SALEM, Ore. — The Oregon Senate has passed a bill making it illegal to intentionally look at child pornography online, even if it isn’t downloaded or purchased.
The senators voted 29-0 in favor of SB 803, filling a gap in a child pornography law passed in 1995.
Tim Henning, ASACP’s executive director, said that while the ASACP supports government efforts to strengthen child pornography laws on both state and federal levels, there needs to be a level of protection for people who are not a danger to children, but who may come across the material by accident.
“I believe that this has the potential to ensnare innocent individuals as pedophiles clearly download/purchase child pornography intentionally,” Henning said.
“If an individual does not intentionally download or purchase child pornography they very well may not realize what the content is until they open and view it. Child pornography laws need to serve the greater public good and be aimed at protecting children, prosecuting those that are a danger to children while protecting the innocent.”
In January, the Oregon Supreme Court ruled that current state law does not consider it a crime to view child pornography online as long as the person looking at it does not buy it or download it. The court also ruled that there are no laws that explicitly ban viewing child pornography, unless the viewer pays for those.
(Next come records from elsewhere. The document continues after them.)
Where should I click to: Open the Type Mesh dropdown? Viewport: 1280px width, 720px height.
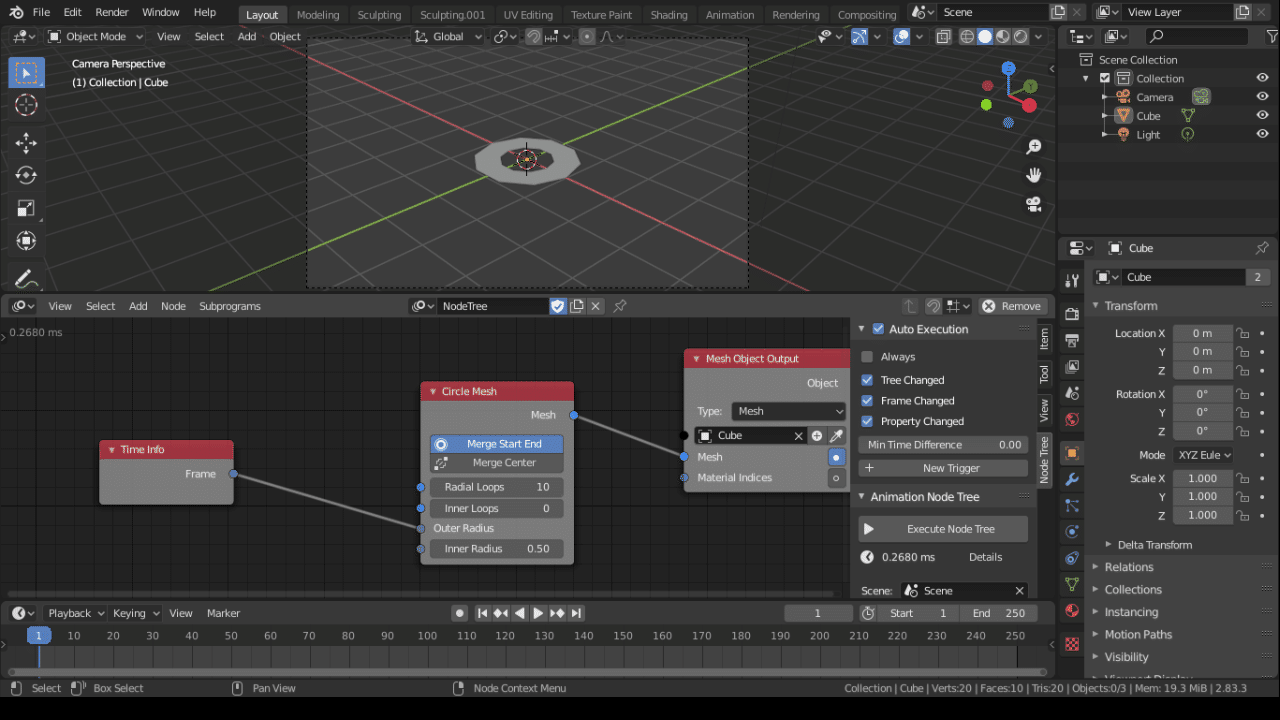[789, 411]
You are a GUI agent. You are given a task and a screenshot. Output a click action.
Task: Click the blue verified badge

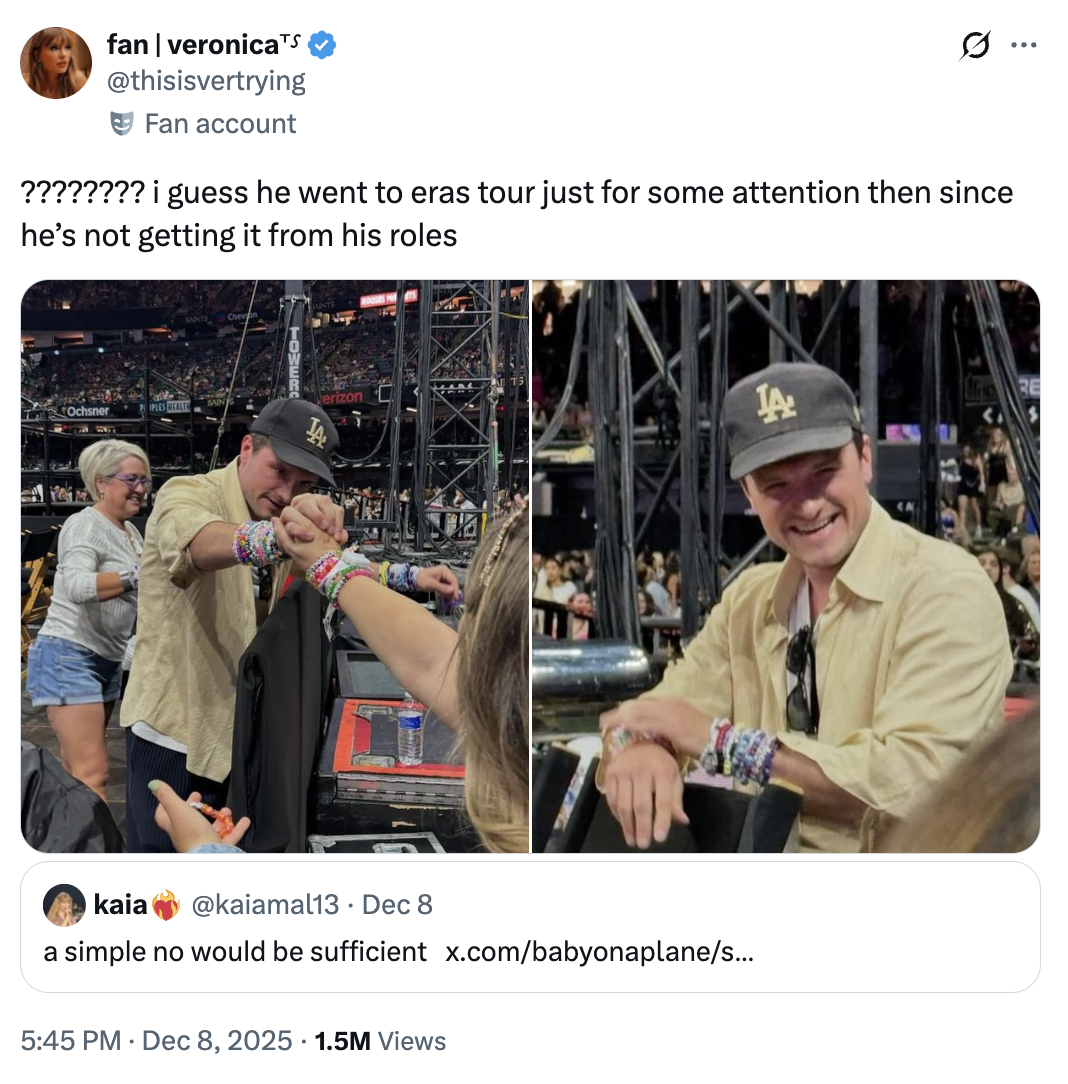tap(321, 45)
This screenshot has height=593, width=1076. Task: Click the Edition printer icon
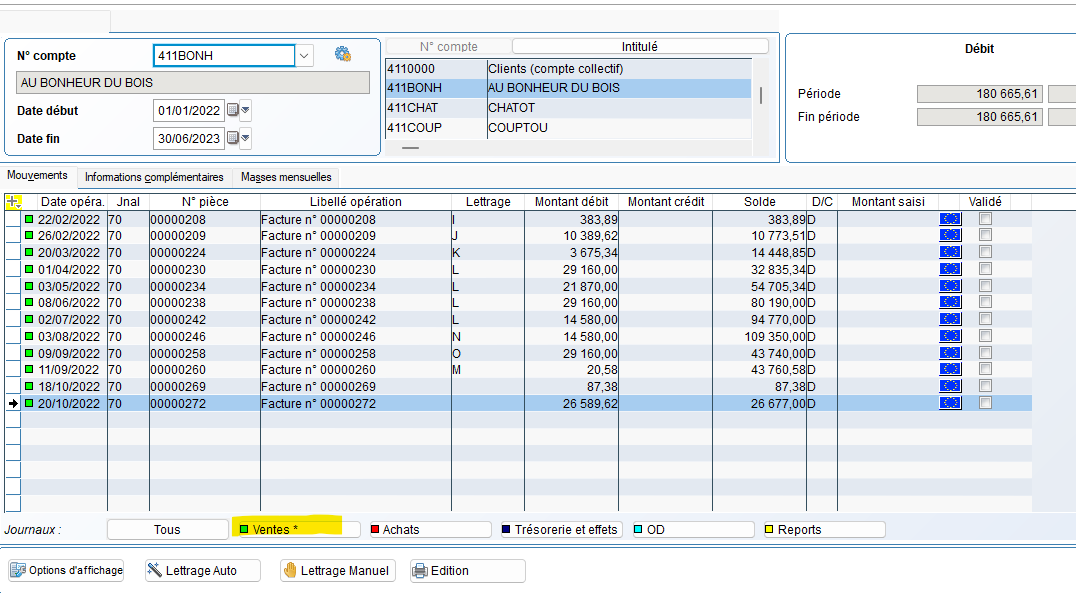pyautogui.click(x=420, y=571)
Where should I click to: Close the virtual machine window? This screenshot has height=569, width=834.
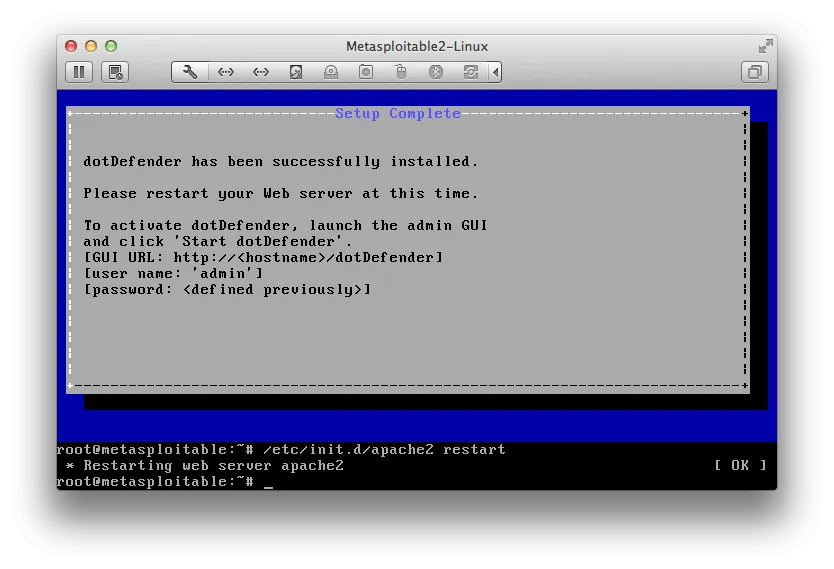[x=71, y=46]
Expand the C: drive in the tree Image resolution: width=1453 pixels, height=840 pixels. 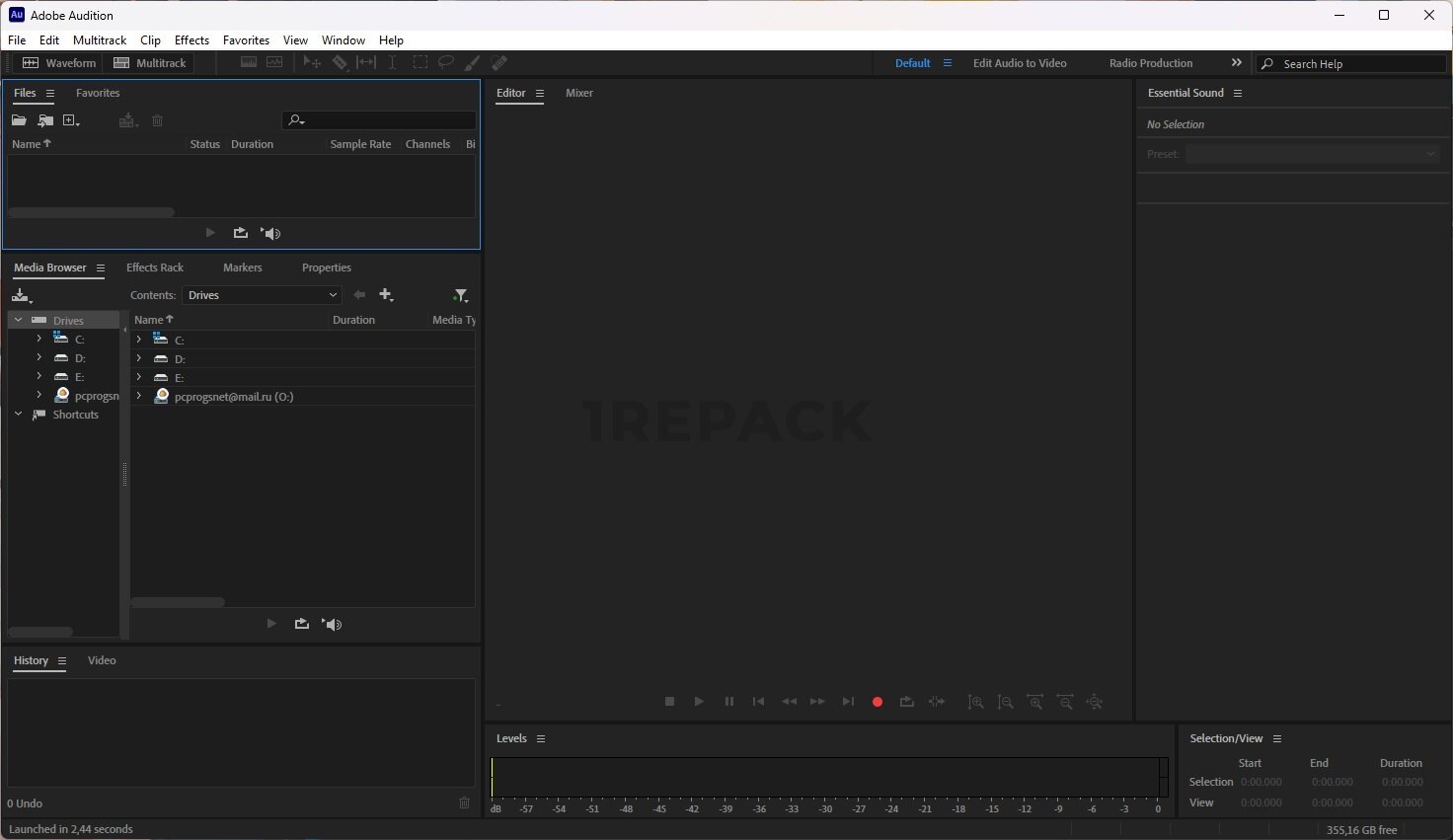click(38, 339)
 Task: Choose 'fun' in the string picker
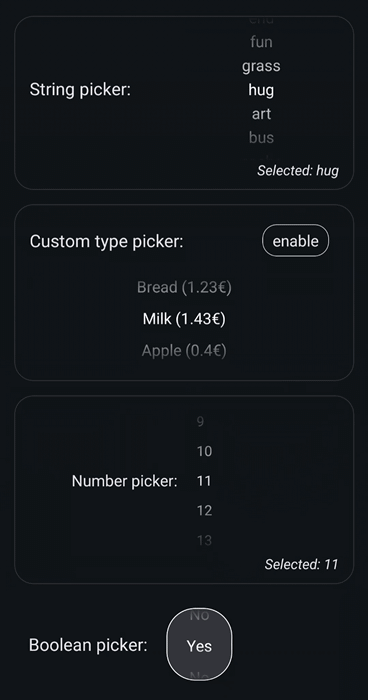[x=261, y=42]
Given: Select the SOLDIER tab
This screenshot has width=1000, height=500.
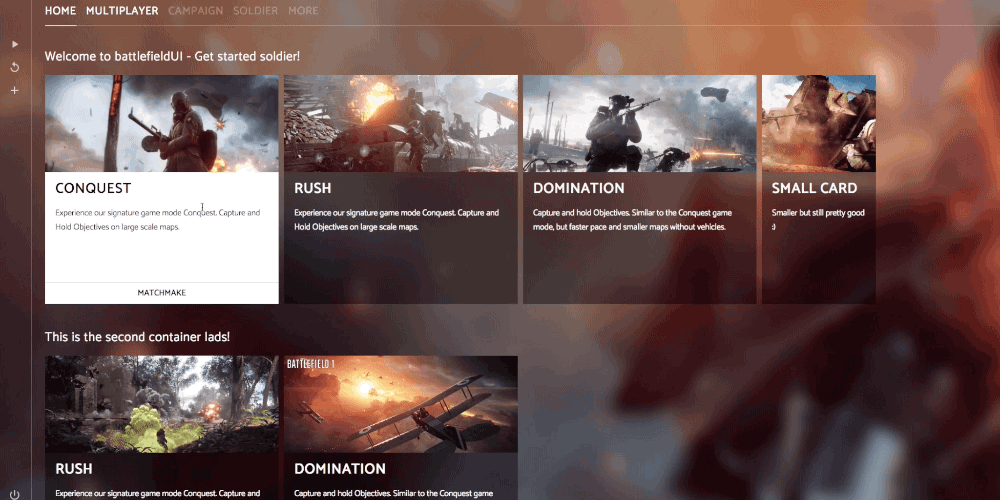Looking at the screenshot, I should coord(256,11).
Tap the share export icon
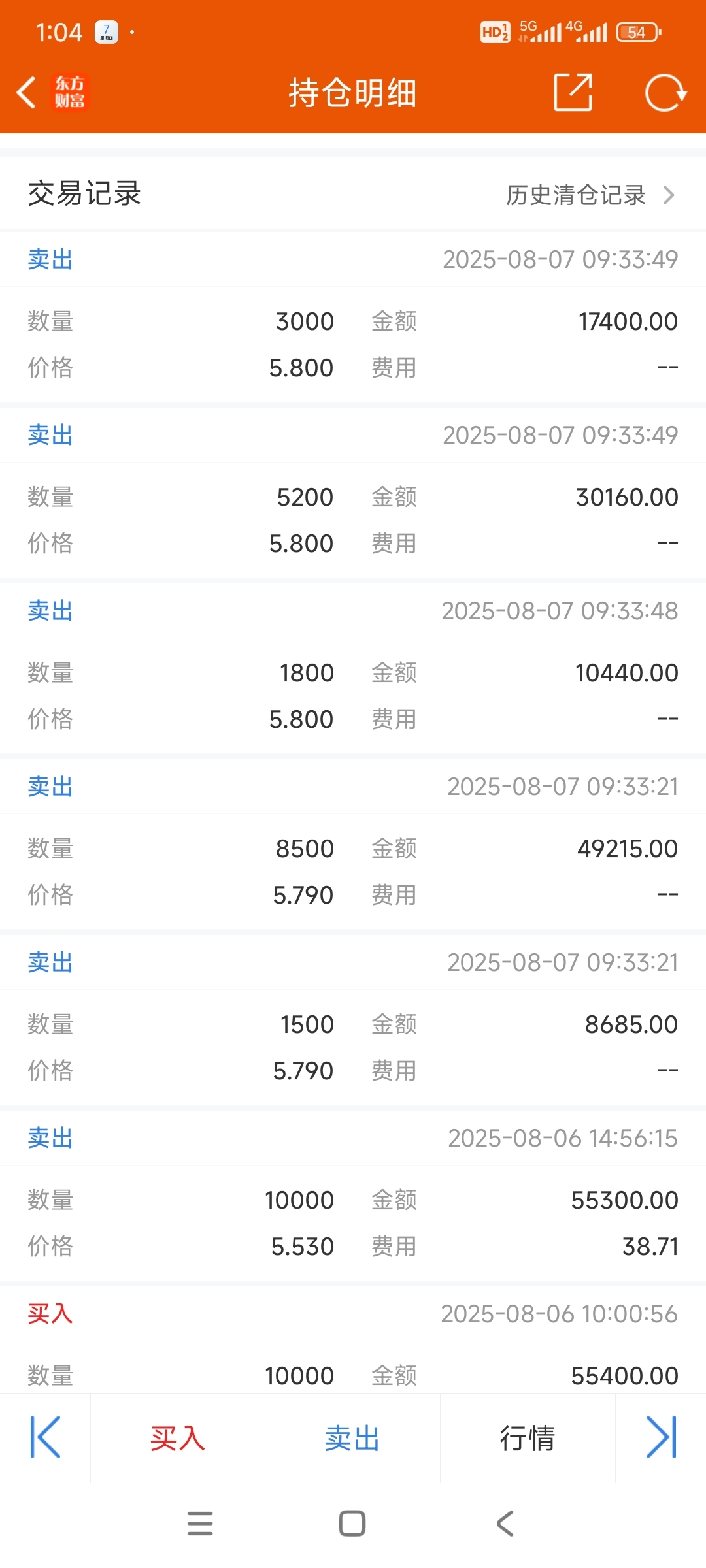This screenshot has height=1568, width=706. click(x=573, y=92)
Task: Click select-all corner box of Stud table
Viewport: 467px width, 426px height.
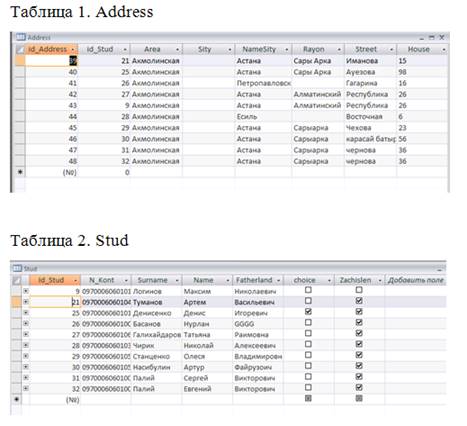Action: pyautogui.click(x=16, y=280)
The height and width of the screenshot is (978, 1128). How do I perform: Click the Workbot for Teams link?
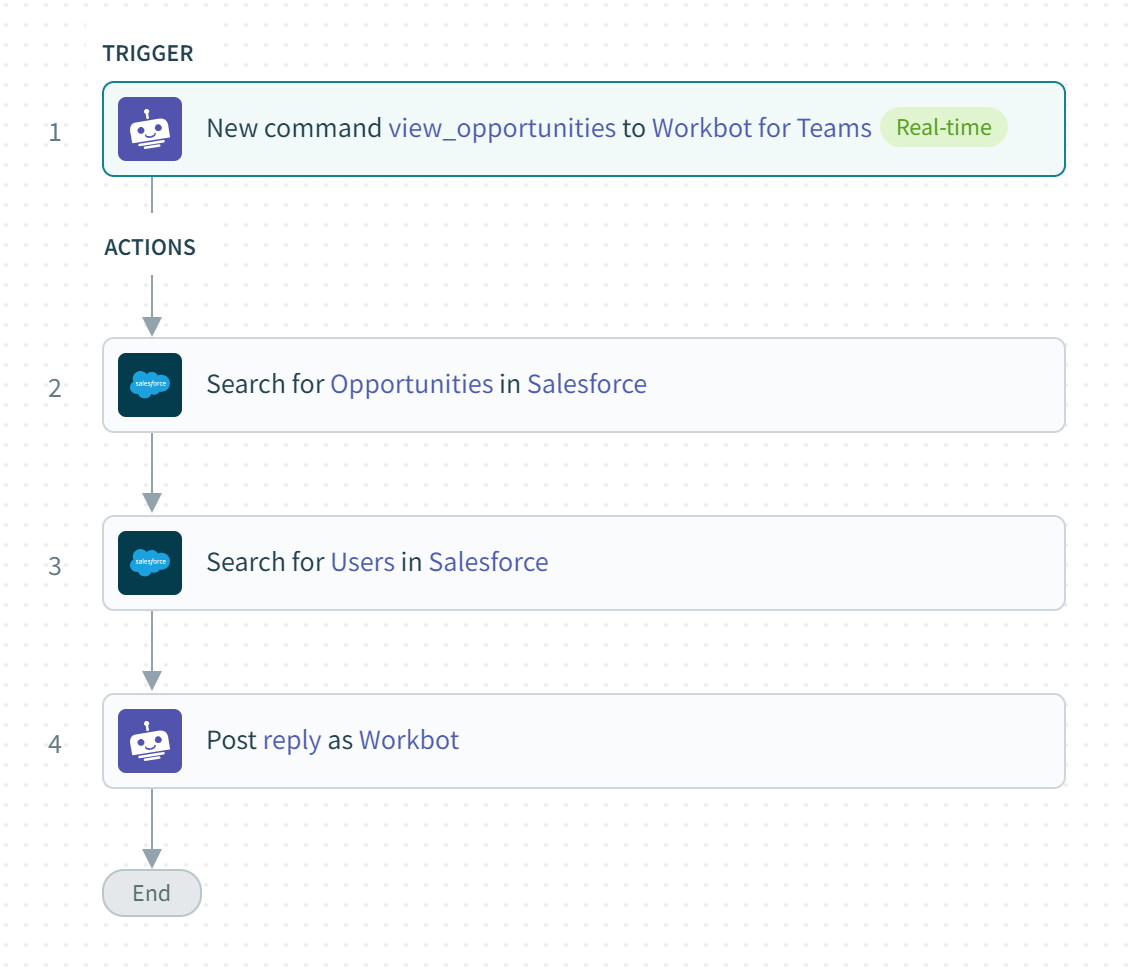pos(762,128)
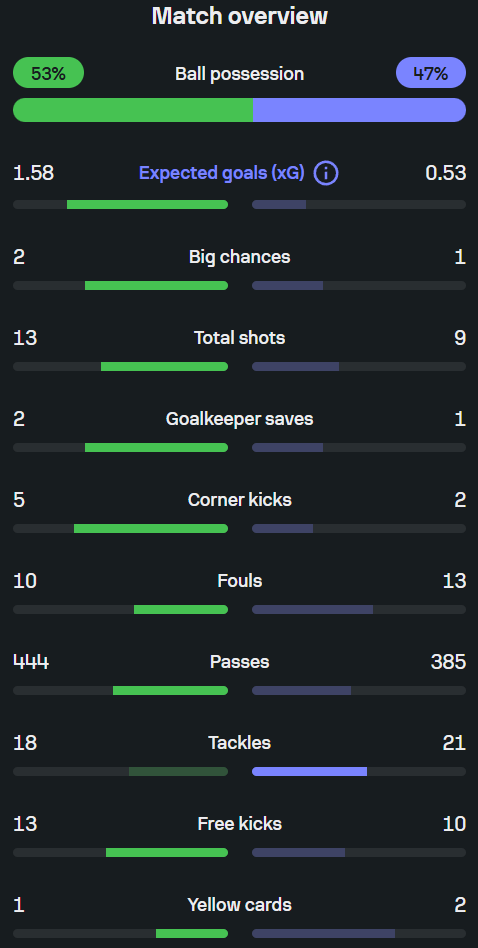Select the 47% possession badge
Viewport: 478px width, 948px height.
pos(431,73)
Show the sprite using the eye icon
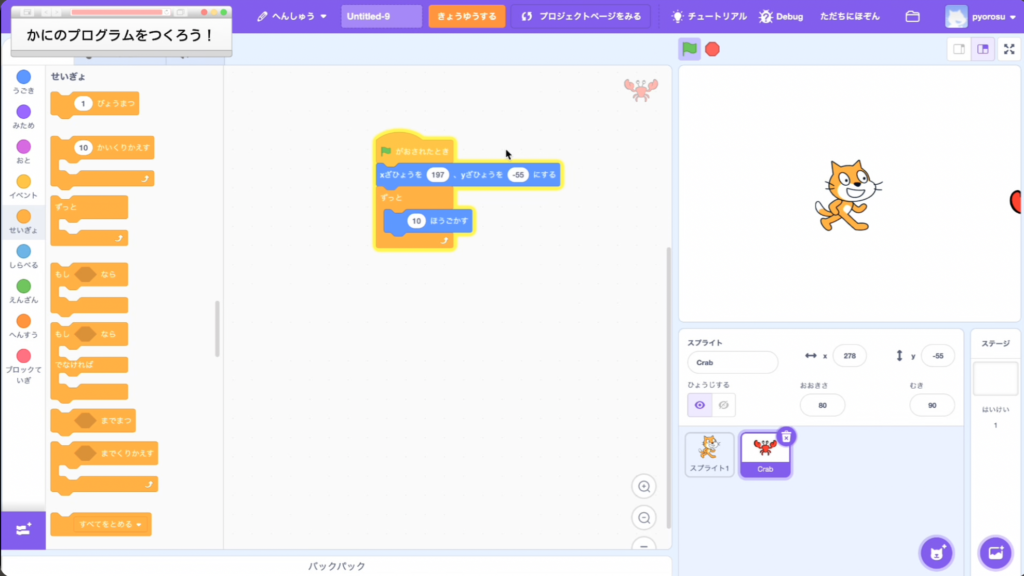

“Our children need to be protected,” said Sen. Laurie Monnes Anderson, co-sponsor of SB 803.
“Under no circumstances should the sexual exploitation of innocent children be tolerated. I believe this type of crime is one of the worst imaginable and should be punished to the full extent of the law,” she said.
“This bill corrects and oversight and very clearly outlines that viewing child pornography on the internet is considered a crime in Oregon,” said Sen. Joanne Verger, the bill co-sponsor.
SB 803 now goes to the Oregon House.